Franco-Scottish nobleman (1623–1645)

Lord Bernard Stewart (1623 – 26 September 1645) was a Franco-Scottish nobleman and a third cousin of King Charles I of England, both being descended in the male line from John Stewart, 3rd Earl of Lennox. He served as a Royalist commander in the English Civil War, during which he was killed aged 22 and unmarried.

==Origins==
He was the youngest of the six sons of Esmé Stewart, 3rd Duke of Lennox (1579–1624) by his wife Katherine Clifton, 2nd Baroness Clifton. His eldest brother was James Stewart, 1st Duke of Richmond, 4th Duke of Lennox.

==Career==

Lord Bernard was to be created Earl of Lichfield by King Charles I for his actions at the first and second Battles of Newbury and at the Battle of Naseby but he died of injuries received leading a sortie against besieging Parliamentary forces in the Battle of Rowton Heath in September 1645, before the requisite letters patent were drawn up.
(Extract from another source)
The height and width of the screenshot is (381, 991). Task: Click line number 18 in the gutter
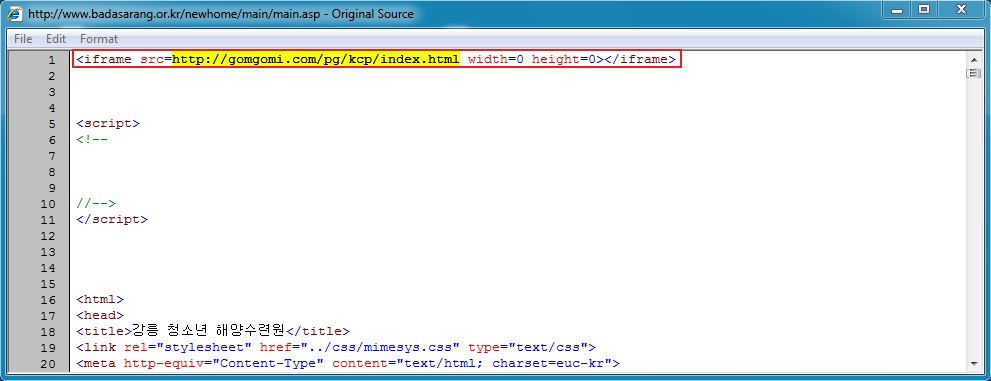tap(48, 331)
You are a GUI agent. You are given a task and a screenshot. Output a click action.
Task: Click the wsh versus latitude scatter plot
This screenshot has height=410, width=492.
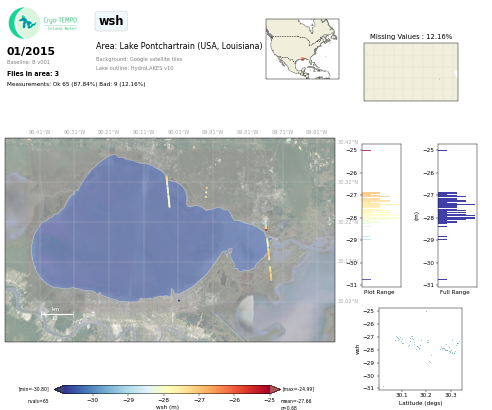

The titles of Baron Newbury and Earl of Lichfield were instead created in December 1645 for his six-year-old nephew, Charles Stewart, 3rd Duke of Richmond, 6th Duke of Lennox (1639–1672), the son of Bernard's elder brother George Stewart, 9th Seigneur d'Aubigny, killed at the Battle of Edgehill in 1642. His elder brother, Lord John Stewart (1621–1644), was killed at the Battle of Cheriton in 1644.